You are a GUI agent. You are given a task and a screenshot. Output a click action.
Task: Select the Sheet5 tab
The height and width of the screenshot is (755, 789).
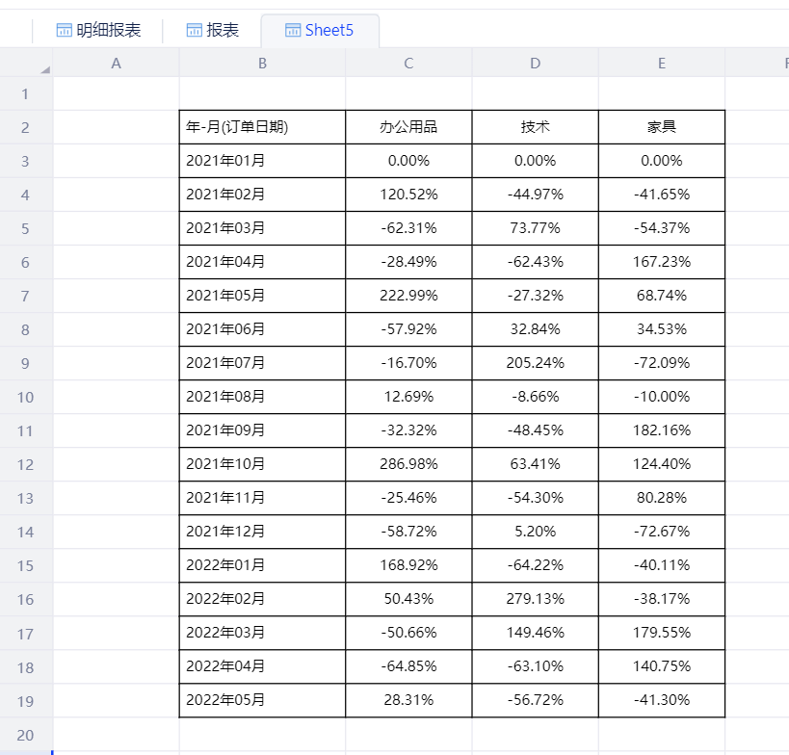coord(320,31)
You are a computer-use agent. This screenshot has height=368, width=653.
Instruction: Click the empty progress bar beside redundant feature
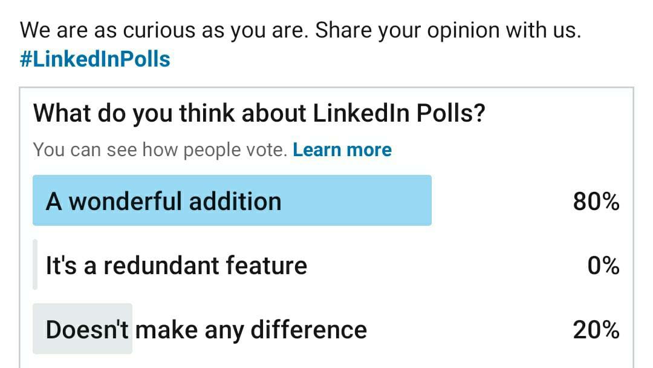[35, 265]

____

Without the pictures, transcribe the listing above exactly.

You are a GUI agent. You are given a task and a screenshot. Output a click action.
Task: Select the Sheet5 tab
The height and width of the screenshot is (755, 789).
coord(320,31)
You are a computer-use agent. This screenshot has height=368, width=653.
Instruction: Click the empty progress bar beside redundant feature
[35, 265]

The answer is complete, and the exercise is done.